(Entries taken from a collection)
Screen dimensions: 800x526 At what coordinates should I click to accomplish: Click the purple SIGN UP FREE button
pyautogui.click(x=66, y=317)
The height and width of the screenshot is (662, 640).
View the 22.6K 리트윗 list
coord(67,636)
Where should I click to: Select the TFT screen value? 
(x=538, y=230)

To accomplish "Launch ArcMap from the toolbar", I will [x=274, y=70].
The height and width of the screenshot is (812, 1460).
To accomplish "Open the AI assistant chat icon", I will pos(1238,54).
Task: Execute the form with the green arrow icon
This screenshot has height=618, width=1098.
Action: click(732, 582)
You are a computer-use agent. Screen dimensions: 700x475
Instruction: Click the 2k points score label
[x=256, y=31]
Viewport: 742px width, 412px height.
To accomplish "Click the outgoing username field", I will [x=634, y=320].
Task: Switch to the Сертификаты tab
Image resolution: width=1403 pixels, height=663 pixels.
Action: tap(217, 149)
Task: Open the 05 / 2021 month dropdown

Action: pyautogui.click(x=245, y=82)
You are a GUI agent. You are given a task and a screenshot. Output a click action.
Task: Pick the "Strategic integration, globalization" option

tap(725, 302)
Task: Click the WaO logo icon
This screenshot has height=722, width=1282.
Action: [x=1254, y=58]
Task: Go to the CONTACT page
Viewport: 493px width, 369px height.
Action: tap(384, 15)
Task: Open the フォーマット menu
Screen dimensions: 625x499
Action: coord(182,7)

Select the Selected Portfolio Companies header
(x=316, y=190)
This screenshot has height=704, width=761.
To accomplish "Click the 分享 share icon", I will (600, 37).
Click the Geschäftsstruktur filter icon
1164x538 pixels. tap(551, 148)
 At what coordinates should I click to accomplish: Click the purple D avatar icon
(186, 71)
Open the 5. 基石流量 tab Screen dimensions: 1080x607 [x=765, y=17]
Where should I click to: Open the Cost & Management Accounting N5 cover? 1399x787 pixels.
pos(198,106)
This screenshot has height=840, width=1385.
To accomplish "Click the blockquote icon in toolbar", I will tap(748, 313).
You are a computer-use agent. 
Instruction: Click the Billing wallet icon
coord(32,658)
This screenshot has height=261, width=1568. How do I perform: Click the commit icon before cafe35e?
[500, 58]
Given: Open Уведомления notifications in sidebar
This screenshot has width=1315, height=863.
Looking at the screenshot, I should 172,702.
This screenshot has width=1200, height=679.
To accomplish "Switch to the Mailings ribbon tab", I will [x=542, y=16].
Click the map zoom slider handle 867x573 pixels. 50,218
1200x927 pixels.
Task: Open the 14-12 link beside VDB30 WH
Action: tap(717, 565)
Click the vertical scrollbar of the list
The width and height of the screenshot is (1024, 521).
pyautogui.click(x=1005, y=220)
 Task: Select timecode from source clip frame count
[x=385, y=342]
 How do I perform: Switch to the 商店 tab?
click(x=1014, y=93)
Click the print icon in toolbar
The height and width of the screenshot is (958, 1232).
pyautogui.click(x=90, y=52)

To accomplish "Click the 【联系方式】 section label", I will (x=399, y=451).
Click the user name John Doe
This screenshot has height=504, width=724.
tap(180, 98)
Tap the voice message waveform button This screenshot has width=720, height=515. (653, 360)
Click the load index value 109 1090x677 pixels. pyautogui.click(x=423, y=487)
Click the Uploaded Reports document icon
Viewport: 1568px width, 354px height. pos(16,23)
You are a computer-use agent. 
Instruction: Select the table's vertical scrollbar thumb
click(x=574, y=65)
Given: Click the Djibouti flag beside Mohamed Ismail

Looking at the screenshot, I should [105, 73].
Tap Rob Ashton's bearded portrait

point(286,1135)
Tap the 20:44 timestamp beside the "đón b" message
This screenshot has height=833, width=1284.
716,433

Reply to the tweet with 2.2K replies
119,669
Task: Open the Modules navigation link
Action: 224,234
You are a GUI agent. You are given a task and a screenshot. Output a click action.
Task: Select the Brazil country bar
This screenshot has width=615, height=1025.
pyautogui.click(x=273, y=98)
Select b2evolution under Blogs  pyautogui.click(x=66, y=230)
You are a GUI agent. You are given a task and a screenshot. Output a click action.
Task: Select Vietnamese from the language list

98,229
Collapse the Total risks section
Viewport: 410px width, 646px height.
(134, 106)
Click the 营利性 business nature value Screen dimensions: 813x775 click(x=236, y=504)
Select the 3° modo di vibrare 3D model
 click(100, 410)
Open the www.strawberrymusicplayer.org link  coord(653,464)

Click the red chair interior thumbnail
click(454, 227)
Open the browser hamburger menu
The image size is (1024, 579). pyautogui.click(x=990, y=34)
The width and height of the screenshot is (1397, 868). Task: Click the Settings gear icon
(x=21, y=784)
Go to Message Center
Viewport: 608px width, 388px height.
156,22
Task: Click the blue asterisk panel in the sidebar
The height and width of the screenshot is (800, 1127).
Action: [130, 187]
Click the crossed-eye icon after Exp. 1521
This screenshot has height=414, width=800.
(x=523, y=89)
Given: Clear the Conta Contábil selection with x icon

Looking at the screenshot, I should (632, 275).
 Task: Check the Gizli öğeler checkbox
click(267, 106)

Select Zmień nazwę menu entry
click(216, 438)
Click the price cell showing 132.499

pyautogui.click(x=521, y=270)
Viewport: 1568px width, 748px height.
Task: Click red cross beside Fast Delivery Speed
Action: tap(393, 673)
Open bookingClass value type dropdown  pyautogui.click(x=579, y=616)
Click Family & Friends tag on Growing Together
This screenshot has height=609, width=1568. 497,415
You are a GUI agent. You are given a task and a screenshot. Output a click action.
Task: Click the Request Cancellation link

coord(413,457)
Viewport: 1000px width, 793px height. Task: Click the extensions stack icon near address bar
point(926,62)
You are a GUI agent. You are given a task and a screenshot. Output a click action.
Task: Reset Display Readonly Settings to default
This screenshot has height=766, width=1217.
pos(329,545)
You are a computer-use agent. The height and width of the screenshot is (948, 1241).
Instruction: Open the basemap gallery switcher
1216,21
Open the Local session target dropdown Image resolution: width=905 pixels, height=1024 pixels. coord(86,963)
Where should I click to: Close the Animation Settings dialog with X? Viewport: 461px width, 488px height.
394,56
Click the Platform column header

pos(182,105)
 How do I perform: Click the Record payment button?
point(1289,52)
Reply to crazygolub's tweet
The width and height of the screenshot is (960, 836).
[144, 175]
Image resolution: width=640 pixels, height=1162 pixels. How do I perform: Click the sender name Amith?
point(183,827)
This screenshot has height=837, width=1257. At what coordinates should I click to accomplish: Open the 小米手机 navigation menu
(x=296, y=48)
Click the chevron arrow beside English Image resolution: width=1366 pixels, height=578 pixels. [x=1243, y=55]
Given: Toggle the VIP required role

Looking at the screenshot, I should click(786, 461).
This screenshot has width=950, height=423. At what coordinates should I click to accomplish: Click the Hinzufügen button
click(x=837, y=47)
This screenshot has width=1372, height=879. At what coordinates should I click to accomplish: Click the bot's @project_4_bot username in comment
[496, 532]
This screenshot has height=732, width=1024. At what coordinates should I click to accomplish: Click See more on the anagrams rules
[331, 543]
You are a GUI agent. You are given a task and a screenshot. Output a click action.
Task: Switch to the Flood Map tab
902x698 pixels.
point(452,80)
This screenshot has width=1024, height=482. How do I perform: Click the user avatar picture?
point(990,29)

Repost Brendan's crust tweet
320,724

* Exercise prompt *
Return each line of the data above that includes the word "computer".

* Response for this exercise *
You are a computer-use agent. Screen dimensions: 700x475
You are a computer-use agent. 
You are a computer-use agent. 
You are a computer-use agent. The height and width of the screenshot is (948, 1241).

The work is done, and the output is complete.